鵜葺草葺不合命(うがやふきあえずのみこと)

 ある日、火遠理命の妻豊玉姫が命のもとへ来ました。
「私はみ子をやどし、お産が近づきました。天神(あまつかみ)のみ子を海原でお生みしては申しわけないので、はるばるやって参りました。」
 命は喜んで、渚近くに産屋を造り始めました。ところが、鵜の羽で屋根を葺き終えぬ間にみ子は生まれそうになりました。豊玉姫はそのとき命に申しました。
「女は子を産むときは、自分の生まれた国の姿で子を産みます。ですから決してごらんにならないでください」

 命はなぜ、そんなことを言うのか不思議に思いました。お産の最中にのぞき見をしてしまいました。なんと姫はワニになり、はい回って苦しんでいました。命はたまげてしまいました。豊玉姫は見られたことを恥じて、み子を産みおいて、
「私は海路を行き来したいと思いましたが、悲しいけれどできなくなりました」
と、海と陸の境をふさいで海へ帰っていきました。

 お生まれのみ子は、鵜の羽の屋根が葺き終えぬまにお生まれでしたから、天津日高日子波限建鵜葺草葺不合命(あまつひこひこなぎさたけうがやふきあえずのみこと)と申します。
【宮崎県の鵜戸神宮がお産の地とされ安産の神として崇められています】

 豊玉姫はおいてきたみ子を案じて妹の玉依姫(たまよりひめ)に育ててもらうことにしました。その玉依姫に、恋しくて忘れられない火遠理命へ歌を託しました。

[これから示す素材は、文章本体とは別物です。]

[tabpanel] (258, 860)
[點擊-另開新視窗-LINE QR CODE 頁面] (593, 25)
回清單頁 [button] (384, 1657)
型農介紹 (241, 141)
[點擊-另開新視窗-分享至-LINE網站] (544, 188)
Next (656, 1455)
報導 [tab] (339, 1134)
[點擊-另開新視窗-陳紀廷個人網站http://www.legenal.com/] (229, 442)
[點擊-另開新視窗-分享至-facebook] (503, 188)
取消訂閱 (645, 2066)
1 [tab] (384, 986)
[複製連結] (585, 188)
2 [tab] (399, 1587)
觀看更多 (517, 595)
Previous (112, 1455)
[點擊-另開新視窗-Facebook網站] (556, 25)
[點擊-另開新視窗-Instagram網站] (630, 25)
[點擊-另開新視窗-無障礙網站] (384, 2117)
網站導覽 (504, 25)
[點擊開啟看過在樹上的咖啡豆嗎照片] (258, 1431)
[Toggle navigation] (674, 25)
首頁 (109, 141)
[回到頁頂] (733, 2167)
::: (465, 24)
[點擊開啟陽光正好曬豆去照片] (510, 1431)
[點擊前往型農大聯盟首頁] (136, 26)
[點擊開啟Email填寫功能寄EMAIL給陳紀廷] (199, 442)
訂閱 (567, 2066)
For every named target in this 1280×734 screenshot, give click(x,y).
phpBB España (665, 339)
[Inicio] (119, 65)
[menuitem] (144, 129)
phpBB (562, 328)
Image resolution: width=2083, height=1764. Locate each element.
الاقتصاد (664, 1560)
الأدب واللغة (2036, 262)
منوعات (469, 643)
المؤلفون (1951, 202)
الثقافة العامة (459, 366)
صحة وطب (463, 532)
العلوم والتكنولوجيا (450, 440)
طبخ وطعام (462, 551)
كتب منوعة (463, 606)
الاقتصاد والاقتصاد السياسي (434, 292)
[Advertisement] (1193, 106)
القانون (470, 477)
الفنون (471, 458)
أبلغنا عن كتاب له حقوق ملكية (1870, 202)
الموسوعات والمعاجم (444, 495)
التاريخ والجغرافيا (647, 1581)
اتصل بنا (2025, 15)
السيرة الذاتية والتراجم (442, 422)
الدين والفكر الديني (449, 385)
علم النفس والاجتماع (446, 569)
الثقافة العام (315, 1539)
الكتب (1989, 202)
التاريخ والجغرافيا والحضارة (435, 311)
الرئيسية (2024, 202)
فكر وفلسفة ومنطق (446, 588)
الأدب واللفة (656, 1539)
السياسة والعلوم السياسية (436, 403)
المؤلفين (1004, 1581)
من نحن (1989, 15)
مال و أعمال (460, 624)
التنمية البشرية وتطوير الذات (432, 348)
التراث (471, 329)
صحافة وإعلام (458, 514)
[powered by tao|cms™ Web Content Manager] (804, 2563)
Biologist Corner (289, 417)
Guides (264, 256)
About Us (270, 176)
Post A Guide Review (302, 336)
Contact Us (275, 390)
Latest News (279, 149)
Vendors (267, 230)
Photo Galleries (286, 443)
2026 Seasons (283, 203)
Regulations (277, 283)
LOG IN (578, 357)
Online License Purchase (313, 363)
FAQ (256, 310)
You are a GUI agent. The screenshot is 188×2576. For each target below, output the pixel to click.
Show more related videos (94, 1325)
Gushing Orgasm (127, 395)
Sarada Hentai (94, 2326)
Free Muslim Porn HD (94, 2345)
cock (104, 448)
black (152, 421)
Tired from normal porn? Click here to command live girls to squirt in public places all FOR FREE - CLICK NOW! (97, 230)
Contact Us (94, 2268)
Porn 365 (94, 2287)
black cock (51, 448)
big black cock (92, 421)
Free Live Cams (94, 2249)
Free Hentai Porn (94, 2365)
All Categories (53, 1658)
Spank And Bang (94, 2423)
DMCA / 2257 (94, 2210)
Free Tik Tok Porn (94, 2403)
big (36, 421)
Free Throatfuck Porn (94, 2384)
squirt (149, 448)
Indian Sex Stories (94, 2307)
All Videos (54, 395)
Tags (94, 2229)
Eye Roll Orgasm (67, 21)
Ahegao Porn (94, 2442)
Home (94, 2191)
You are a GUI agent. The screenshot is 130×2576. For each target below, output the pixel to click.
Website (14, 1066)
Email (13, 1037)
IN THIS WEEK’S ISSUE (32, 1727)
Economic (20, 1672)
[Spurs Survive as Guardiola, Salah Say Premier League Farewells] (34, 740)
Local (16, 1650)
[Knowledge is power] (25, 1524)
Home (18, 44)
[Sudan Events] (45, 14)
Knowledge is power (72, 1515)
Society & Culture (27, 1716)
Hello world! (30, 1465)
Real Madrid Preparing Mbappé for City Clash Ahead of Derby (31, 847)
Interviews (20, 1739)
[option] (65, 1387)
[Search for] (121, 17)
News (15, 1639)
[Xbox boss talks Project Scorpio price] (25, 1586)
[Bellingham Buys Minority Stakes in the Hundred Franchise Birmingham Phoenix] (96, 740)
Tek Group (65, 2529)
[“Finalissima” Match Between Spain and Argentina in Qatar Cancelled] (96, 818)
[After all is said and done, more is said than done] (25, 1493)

赤玉は 緒さえ光れど 白玉の 君が装(よそひ)し 貴くありけり
(赤い玉は玉飾りにすると玉を通しているひもさえ光り華やかです。
 しかし白玉のような命のお姿はその赤玉よりも気高く、したわしく想います)

 山幸も豊玉姫を哀れに思い、

沖つ島 鴨どく島に 我がい寝し 妹は忘れじ 世のことごとに
(鴨がおりる沖の島で共に寝た、いとしい妻のことは忘れない、世が終わるまでも

の歌を返されました。火遠理命は高千穂の宮で長い長い間住まわれ、国を治めました。そのみ子鵜葺草葺不合命は玉依姫と結婚して、生まれたみ子は五瀬命(いつせのみこと)、稲冰命(いなひのみこと)、御毛沼命(みけぬのみこと)、次に若御毛沼命(わかみけぬのみこと)、またの名は豊御毛沼命(とよみけぬのみこと)、またの名は神倭伊波礼毘古命(かむやまといわれびこのみこと)で、このお方がのちに第一代の神武天皇になられたお方です。

 以上のようにわが国には、神代から始まる古くてすばらしい物語がきちんと残っています。うれしいことですね。